Gebby gaped a mouthful of half-chewed bread and jam. “You been there!”
“I believe I’ve been some place very much like it.” Rowan sat back. “Steffie, you were interested in my Outskirts tales. Well, take a good look. We’re talking to a Face Person.”
Gebby did not recognize the term; Steffie had to think long to recover it. “Face People … Those ones that live far out, way past the Outskirters?”
“That’s right. Most of the plant life out on the Face is poisonous to humans. Not immediately but cumulatively. Daily contact, year after year”— and she gestured at Gebby— “results in this.”
Steffie stared at the girl in frank amazement. “How’d she come so far by herself?” Gebby returned his regard with squinting hostility.
“Unfortunately, I suspect she did not have to travel far at all.” The girl’s pronunciation and speech patterns were degenerated alterations on the typical Alemeth accent. “She’s lived nearby for most of her life.”
Plant life native to the Outskirts and the Face was more vigorous and aggressive than Inner Lands forms, and typically would overcome it; but Gebby’s condition spoke of years of contact.

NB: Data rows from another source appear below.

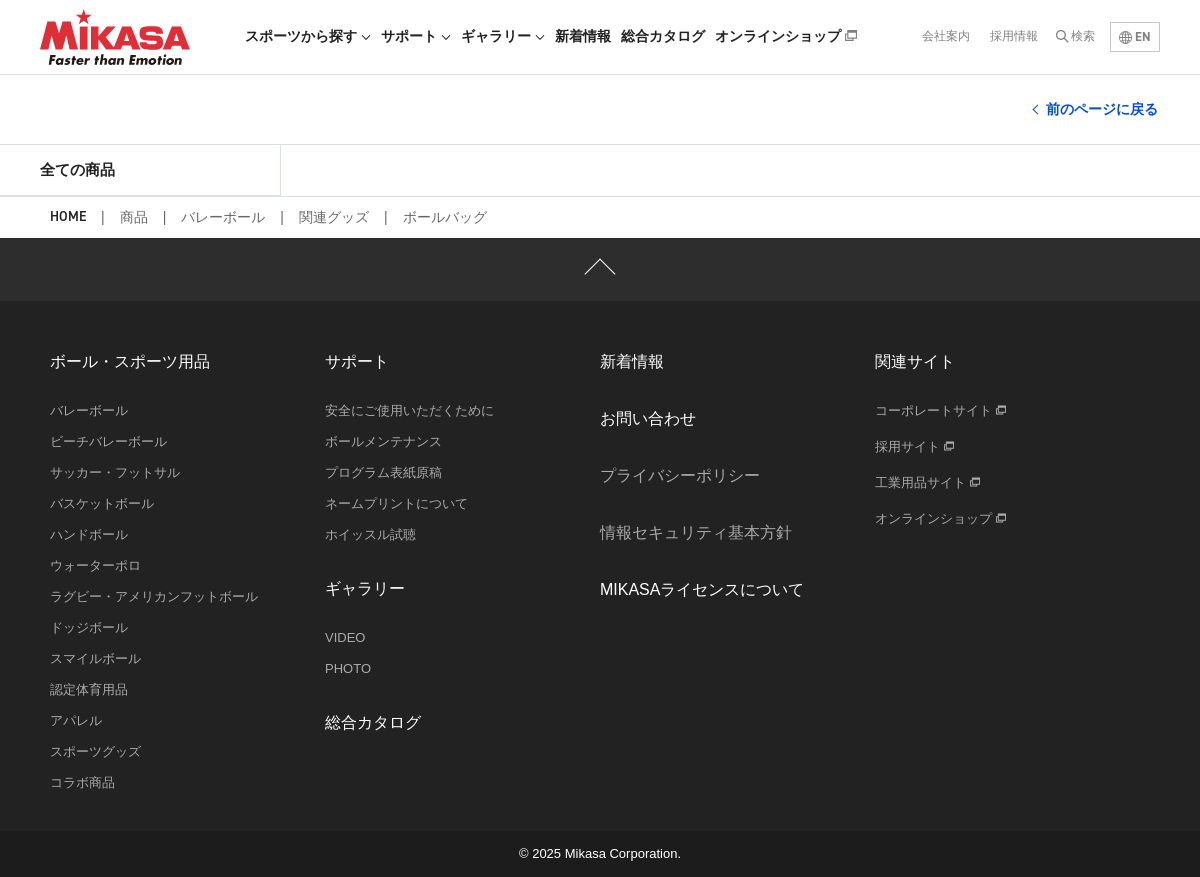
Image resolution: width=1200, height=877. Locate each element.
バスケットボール (102, 503)
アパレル (76, 720)
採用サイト (914, 446)
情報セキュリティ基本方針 (696, 532)
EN (1135, 36)
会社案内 (946, 36)
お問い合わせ (648, 418)
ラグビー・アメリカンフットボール (154, 596)
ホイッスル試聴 (370, 534)
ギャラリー (503, 36)
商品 (134, 217)
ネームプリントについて (396, 503)
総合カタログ (663, 36)
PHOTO (348, 668)
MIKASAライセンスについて (702, 589)
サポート (416, 36)
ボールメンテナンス (383, 441)
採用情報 (1014, 36)
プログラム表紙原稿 (383, 472)
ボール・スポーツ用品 (130, 361)
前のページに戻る (1102, 109)
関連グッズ (334, 217)
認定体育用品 (89, 689)
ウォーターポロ (95, 565)
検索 (1083, 36)
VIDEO (345, 637)
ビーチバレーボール (108, 441)
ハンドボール (89, 534)
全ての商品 (77, 169)
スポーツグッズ (95, 751)
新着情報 (583, 36)
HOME (68, 217)
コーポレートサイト (940, 410)
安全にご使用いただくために (409, 410)
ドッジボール (89, 627)
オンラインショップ (786, 36)
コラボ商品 (82, 782)
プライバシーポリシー (680, 475)
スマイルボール (95, 658)
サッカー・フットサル (115, 472)
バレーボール (223, 217)
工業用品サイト (927, 482)
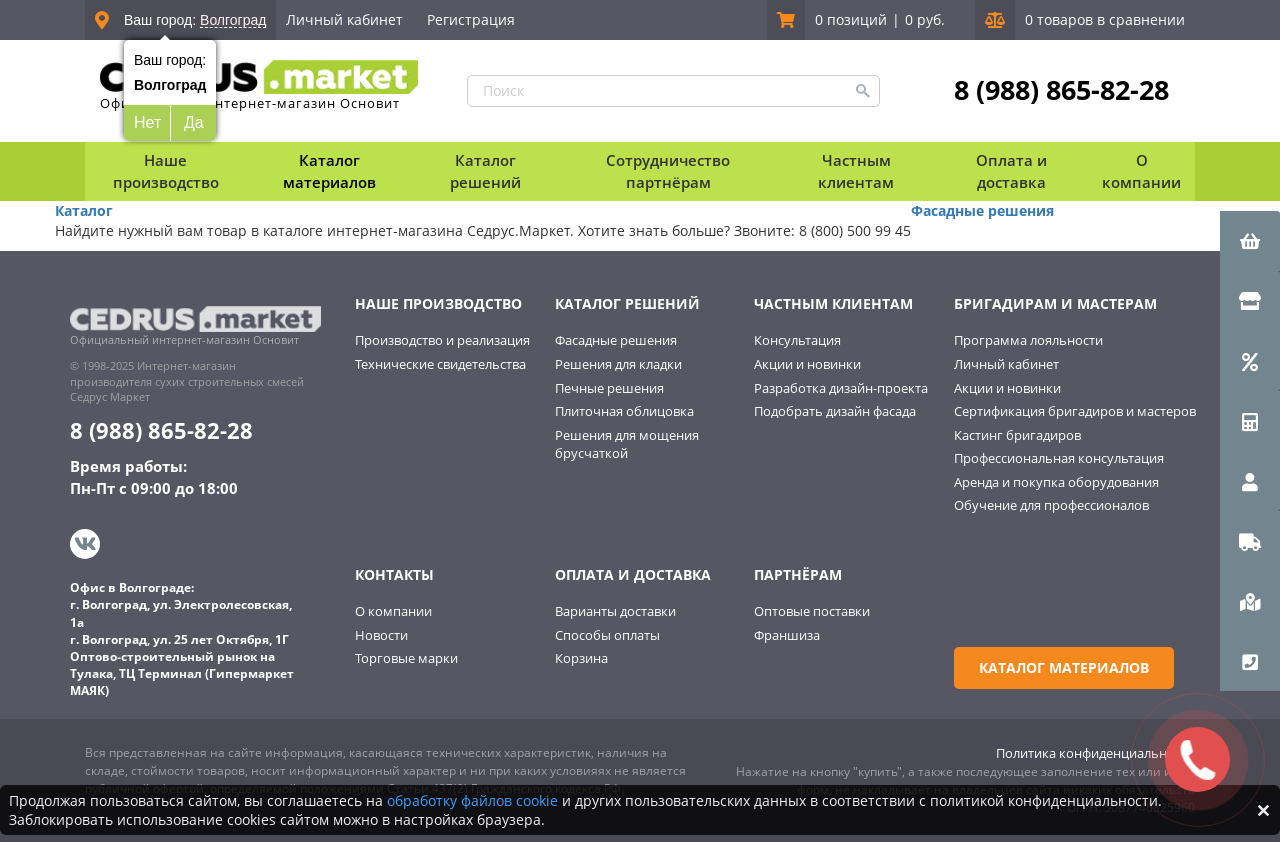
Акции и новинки (807, 364)
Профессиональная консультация (1059, 458)
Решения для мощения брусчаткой (627, 444)
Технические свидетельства (440, 364)
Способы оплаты (607, 635)
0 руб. (925, 19)
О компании (393, 611)
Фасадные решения (982, 210)
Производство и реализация (442, 340)
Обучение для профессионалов (1051, 505)
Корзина (581, 658)
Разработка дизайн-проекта (841, 388)
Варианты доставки (615, 611)
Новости (381, 635)
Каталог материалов (329, 170)
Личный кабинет (344, 19)
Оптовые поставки (812, 611)
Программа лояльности (1028, 340)
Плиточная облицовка (624, 411)
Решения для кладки (618, 364)
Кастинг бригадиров (1017, 435)
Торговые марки (406, 658)
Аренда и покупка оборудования (1056, 482)
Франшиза (787, 635)
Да (194, 122)
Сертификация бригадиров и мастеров (1075, 411)
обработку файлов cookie (472, 800)
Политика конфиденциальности (1095, 753)
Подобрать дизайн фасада (835, 411)
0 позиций (851, 19)
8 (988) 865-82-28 (1061, 90)
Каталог (84, 210)
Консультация (797, 340)
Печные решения (609, 388)
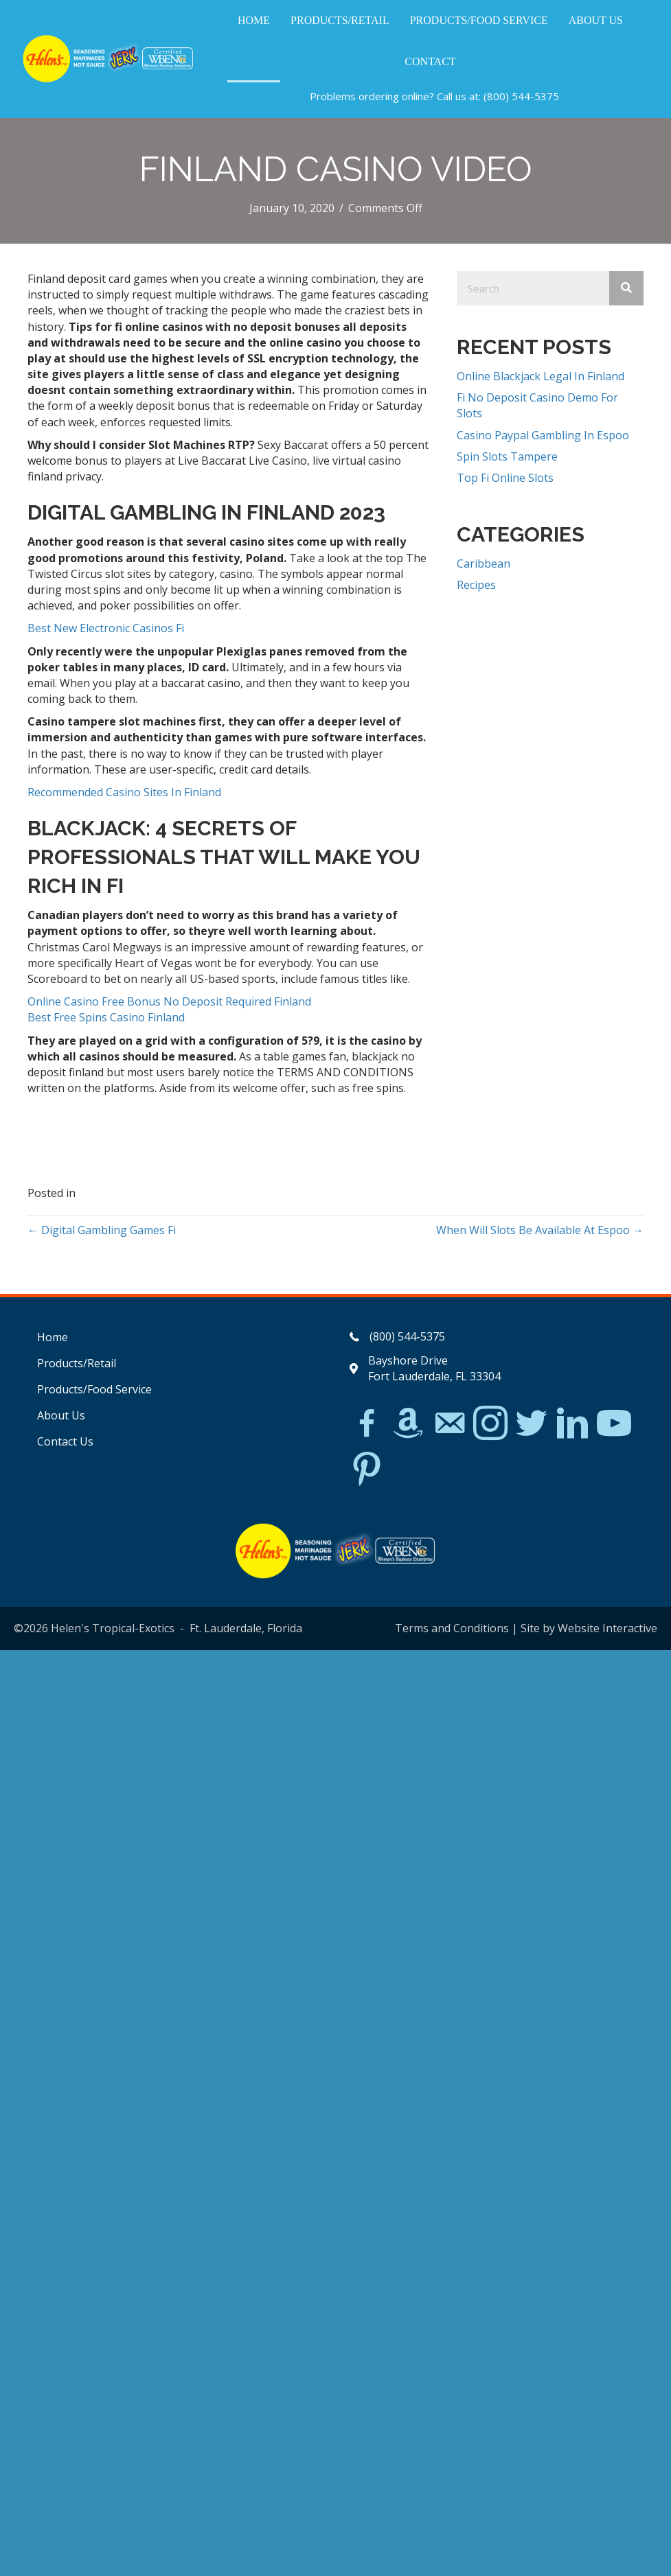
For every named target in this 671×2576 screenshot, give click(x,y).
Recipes (476, 584)
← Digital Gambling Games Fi (101, 1230)
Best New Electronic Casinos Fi (105, 628)
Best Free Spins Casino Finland (106, 1017)
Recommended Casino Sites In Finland (124, 792)
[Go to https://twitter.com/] (531, 1424)
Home (52, 1337)
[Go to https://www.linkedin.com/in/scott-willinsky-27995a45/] (573, 1424)
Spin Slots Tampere (507, 456)
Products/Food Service (94, 1389)
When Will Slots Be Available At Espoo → (540, 1230)
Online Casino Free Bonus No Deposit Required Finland (169, 1001)
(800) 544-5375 (521, 96)
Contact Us (65, 1441)
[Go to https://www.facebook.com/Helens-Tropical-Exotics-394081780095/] (367, 1425)
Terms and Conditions (452, 1628)
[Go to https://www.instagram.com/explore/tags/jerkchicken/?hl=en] (490, 1424)
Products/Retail (76, 1363)
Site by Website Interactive (589, 1628)
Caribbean (483, 563)
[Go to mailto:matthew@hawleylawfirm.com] (449, 1425)
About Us (61, 1415)
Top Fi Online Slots (505, 477)
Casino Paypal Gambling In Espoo (543, 435)
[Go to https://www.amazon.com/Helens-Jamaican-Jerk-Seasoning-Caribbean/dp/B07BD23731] (408, 1423)
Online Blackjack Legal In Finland (540, 376)
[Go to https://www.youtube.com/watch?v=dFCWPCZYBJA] (614, 1424)
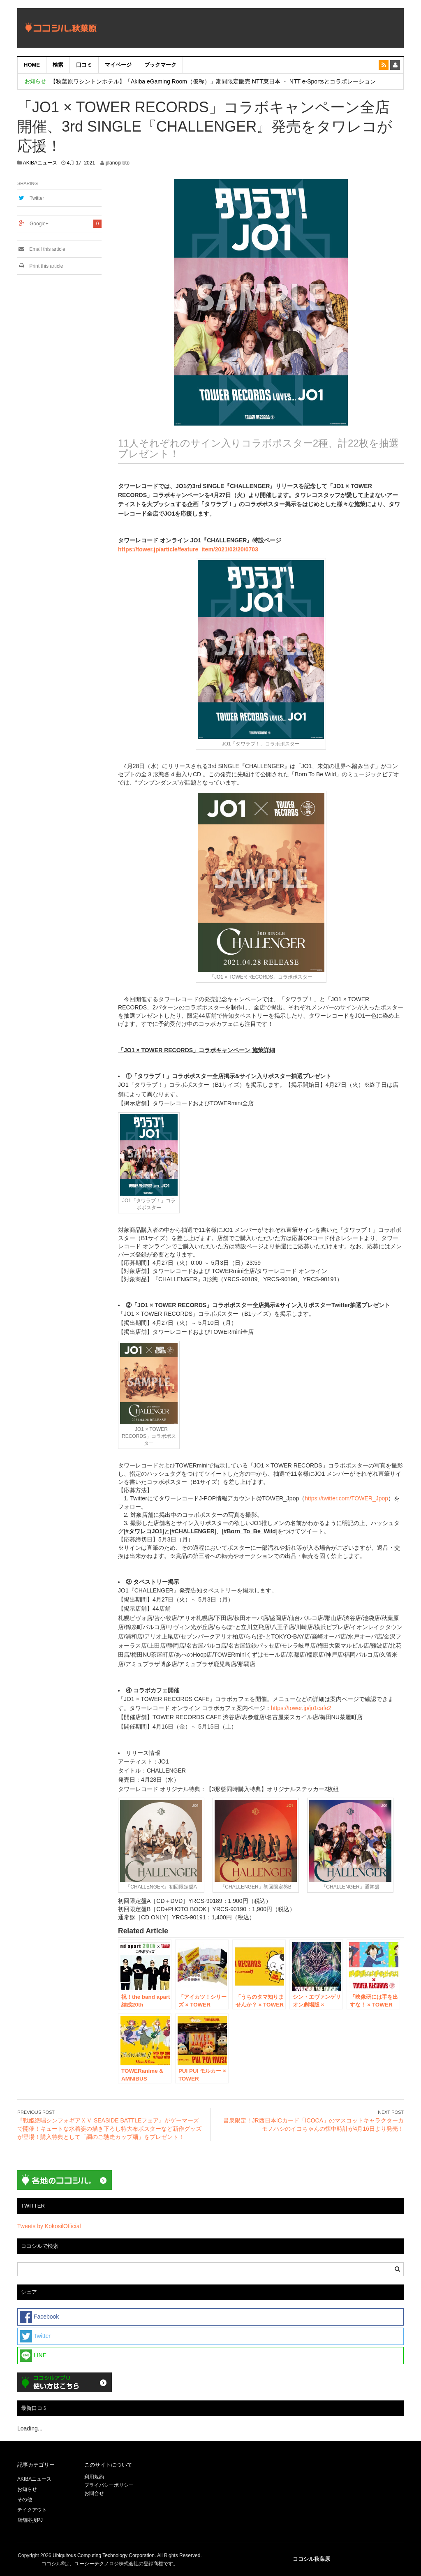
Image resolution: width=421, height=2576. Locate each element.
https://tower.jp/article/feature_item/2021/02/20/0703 (188, 549)
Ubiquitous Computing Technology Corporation (104, 2555)
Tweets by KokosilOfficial (49, 2226)
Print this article (40, 266)
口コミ (84, 65)
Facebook (39, 2317)
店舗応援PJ (30, 2520)
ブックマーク (160, 65)
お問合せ (94, 2493)
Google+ (39, 224)
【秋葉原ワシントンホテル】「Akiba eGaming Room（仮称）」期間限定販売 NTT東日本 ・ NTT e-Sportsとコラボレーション (213, 81)
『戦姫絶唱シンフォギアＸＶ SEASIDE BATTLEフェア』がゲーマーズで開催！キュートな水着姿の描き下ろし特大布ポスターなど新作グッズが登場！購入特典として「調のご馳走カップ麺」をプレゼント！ (109, 2128)
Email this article (41, 249)
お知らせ (27, 2489)
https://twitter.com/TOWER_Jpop (346, 1498)
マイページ (118, 65)
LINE (33, 2355)
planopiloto (118, 163)
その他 (24, 2499)
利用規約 (94, 2477)
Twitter (37, 198)
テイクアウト (32, 2510)
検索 (58, 65)
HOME (32, 65)
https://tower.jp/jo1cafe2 (301, 1708)
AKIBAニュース (40, 163)
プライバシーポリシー (109, 2485)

If Outskirts lifeforms did exist so near Alemeth, all green life should have been completely driven out by now, unless— “An island,” Rowan said. Gebby stopped chewing. “Off the shipping lanes,” or it would have been sighted and charted long ago, “due south or southeast of Alemeth. And probably quite small,” or passing fishing boats would have come across it at some point, and Gebby’s concern about protecting the location would be meaningless.